Scientists studying microbes in 'desert' waters of the South Pacific Ocean intrigued by how the organisms adapt

The South Pacific Gyre, which covers 10% of the ocean’s surface, is one of Earth's remotest and least-studied places. The region carries some of the cleanest waters on Earth


                            Scientists studying microbes in 'desert' waters of the South Pacific Ocean intrigued by how the organisms adapt
Sampling during the expedition (Tim Ferdelman / Max Planck Institute for Marine Microbiology)

An expedition, stretching from South America's Chile to New Zealand, has documented the tiniest residents of one of the world's most inhospitable regions: the South Pacific Gyre. The findings that are a part of a new study also suggests that one microbial inhabitant could have adapted to survive on the surface waters.

Located in the center of the South Pacific Ocean, the South Pacific Gyre is one of Earth's remotest and least-studied places. It carries some of the cleanest waters on Earth. It covers 37 mil­lion km2, which equals 10% of the ocean’s surface. The US, on the other hand, occupies less than 10 mil­lion km2. Despite its enormous size, the stretch is a biological desert. The waters are nutrient-poor or ul­trao­l­i­go­trophic. The region also experiences dangerously high UV levels. However, the deepest part of the ocean appears to be shielded. It is home to phytoplankton, the primary producers in the aquatic food chain.

There is some mystery surrounding the inhabitants. "The primary reason for the lack of microbial data on the South Pacific Gyre is due to its vast size and remoteness. Few scientific expeditions have traversed it due to high expedition costs," researchers from Max Planck Institute for Marine Microbiology wrote in their study.

To fill the knowledge gap, the team probed the waters along a 7,000 kilo­metre stretch from Chile to New Zea­l­and. They hoped to uncover more on the microbes, including its diversity and abundance. Helping them was a sophisticated instrument designed to scan and sequence microbial DNA in the makeshift lab onboard. "We de­veloped a novel on-board ana­lysis pipeline, which de­liv­ers in­form­a­tion on bac­terial iden­tity only 35 hours after sampling," Greta Re­intjes, one of the authors of the study, said in a statement.

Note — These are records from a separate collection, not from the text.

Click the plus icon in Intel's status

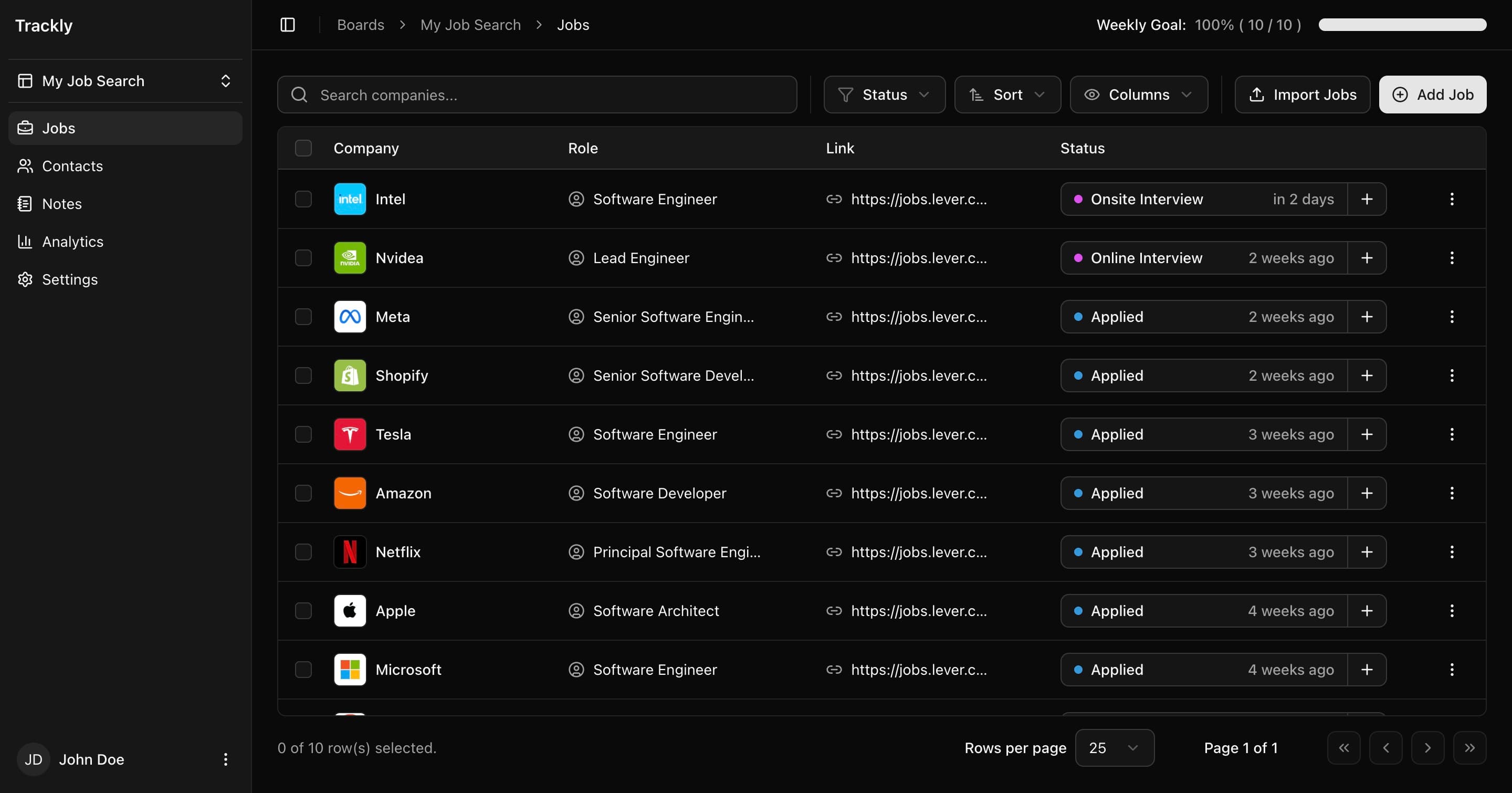click(x=1367, y=199)
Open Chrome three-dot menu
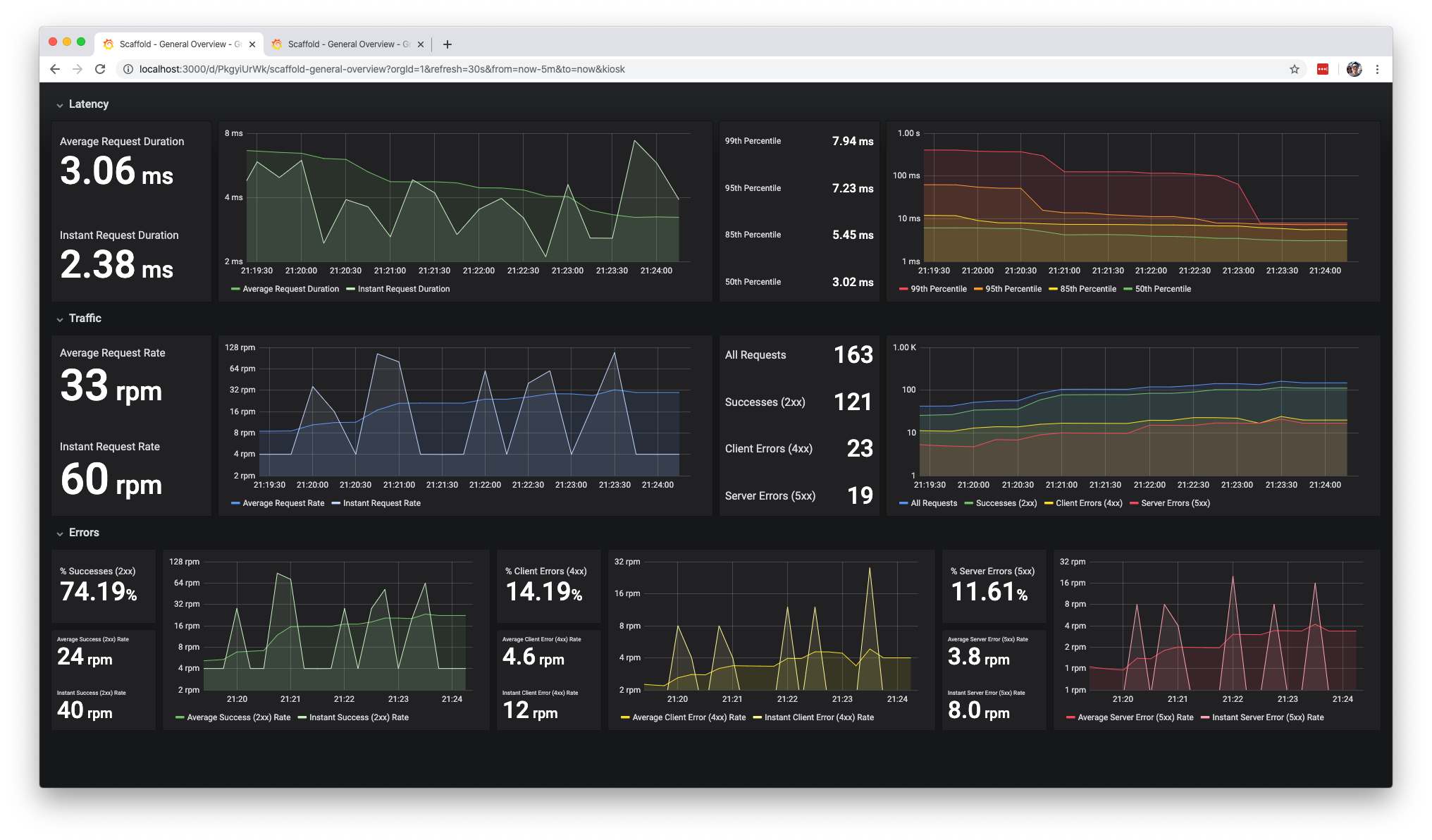Viewport: 1432px width, 840px height. pyautogui.click(x=1377, y=69)
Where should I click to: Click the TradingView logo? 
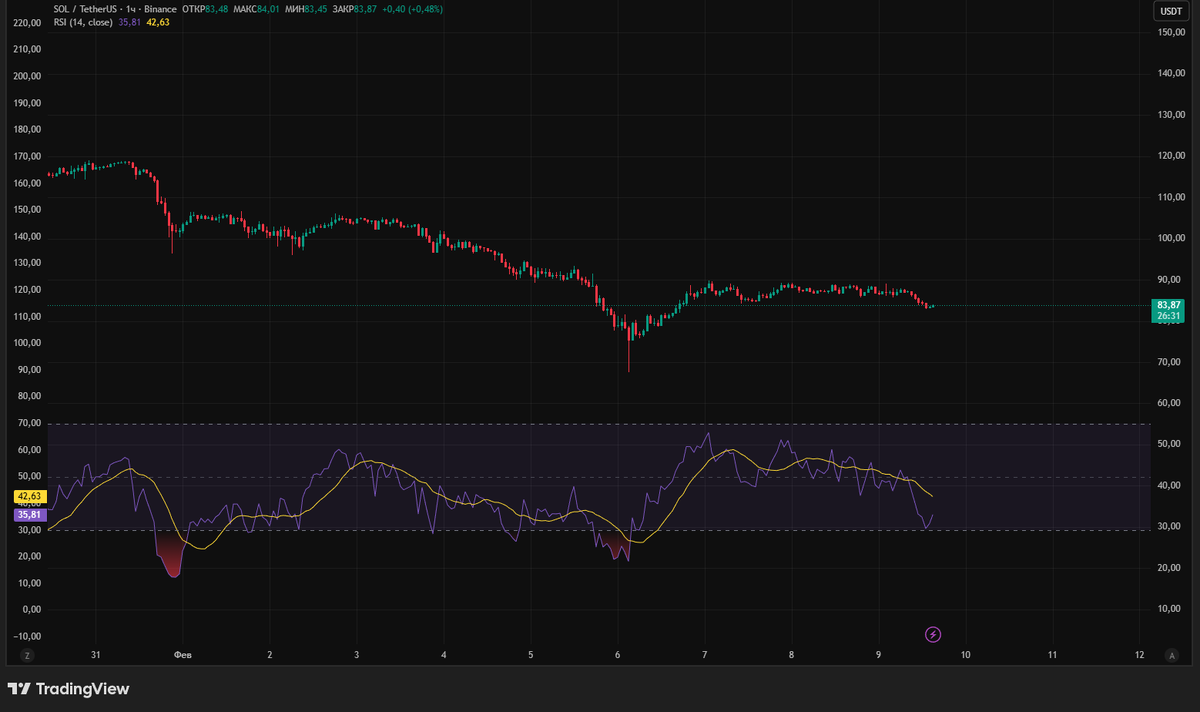(70, 689)
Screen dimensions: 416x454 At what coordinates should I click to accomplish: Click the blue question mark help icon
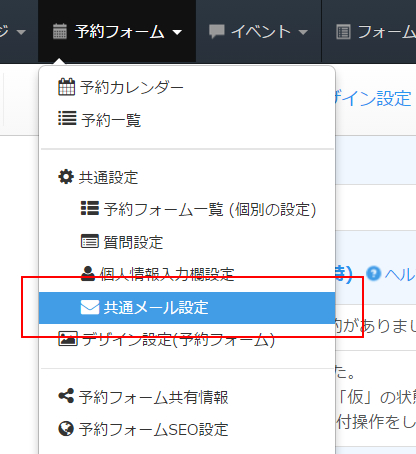coord(373,274)
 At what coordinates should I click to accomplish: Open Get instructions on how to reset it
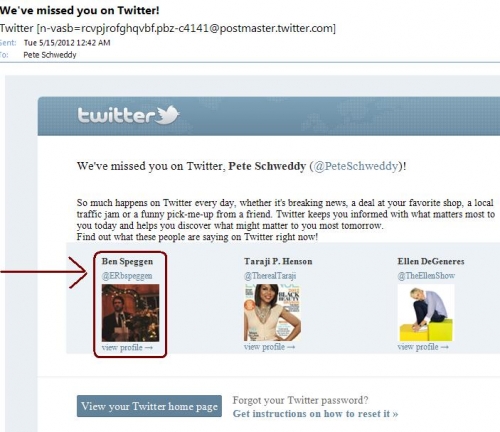point(315,414)
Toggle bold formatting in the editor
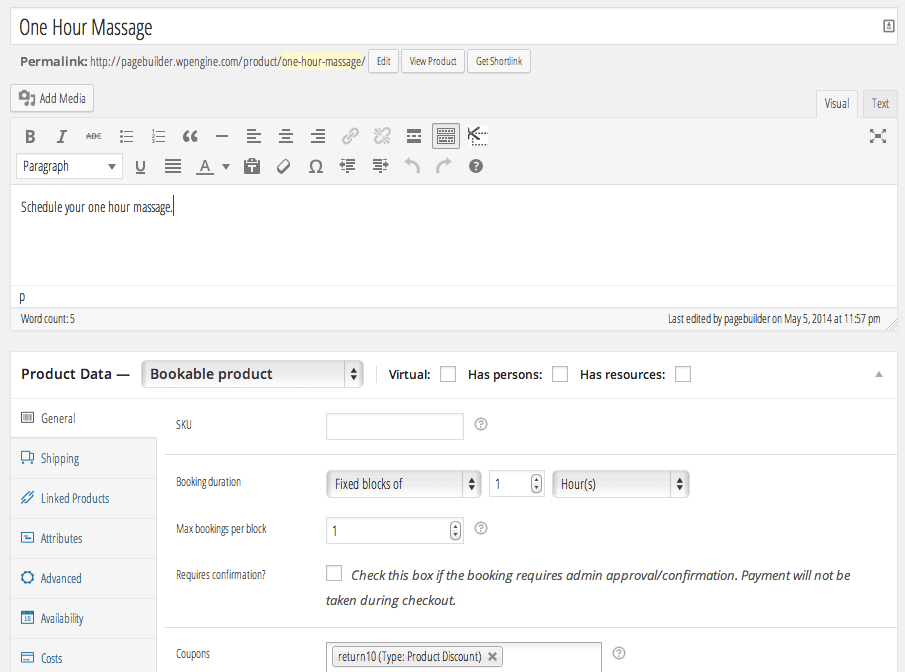905x672 pixels. tap(30, 137)
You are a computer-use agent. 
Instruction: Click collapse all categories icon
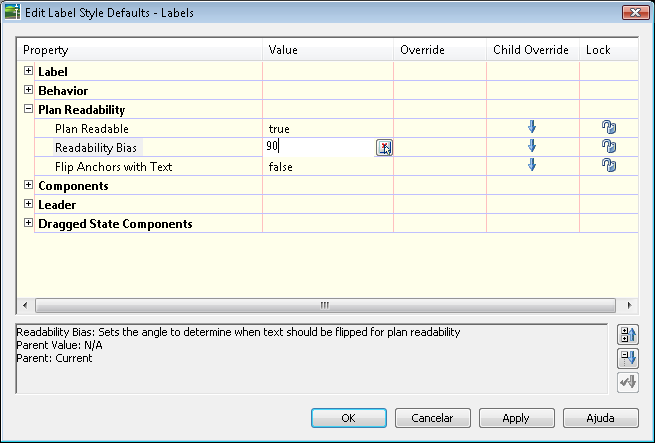click(628, 358)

The South Pacific Gyre is the largest ocean gyre, covering 37 million km2. (Tim Ferdelman / Max Planck Institute for Marine Microbiology)

During the cruise, they collected 147 samples from multiple depths --from the surface to the seafloor-- at 11 stations and profiled them. The surface waters hosted fewer microbes than other parts of the oceans. “It was prob­ably the low­est cell num­bers ever meas­ured in oceanic sur­face wa­ters," Bernhard Fuchs, one of the study's authors, said. Further, the identified microbial inhabitants were familiar to the scientists, as the same resided in other nu­tri­ent-poor ocean re­gions. Some of them include, Prochlorococcus, SAR11, SAR86 and SAR116, Fuchs added. But one organism in the surface waters took the researchers by surprise:  AE­GEAN-169, which, until then, occupied only deeper reaches of the ocean.

Like phytoplankton, various bacteria showed a propensity for the deepest part of the oceans, according to Fuchs and his colleagues.“The com­munity com­pos­i­tion changed strongly with depth, which was dir­ectly linked to the avail­ab­il­ity of light”, Re­intjes explained. For instance, Prochlorococcus was sparse on the surface but more prevalent at 100 to 150 meters below.

The exception was AE­GEAN-169, which appeared to have developed an affinity for the surface. “This in­dic­ates an in­ter­est­ing po­ten­tial ad­apt­a­tion to ul­trao­l­i­go­trophic wa­ters and high solar ir­ra­di­ance," Re­intjes added.  However, it is also likely that mul­tiple spe­cies exist within this group. The team will carry out further stud­ies to ex­am­ine their im­port­ance in the nutrient-deficient wa­ters of the South Pacific Gyre, she added.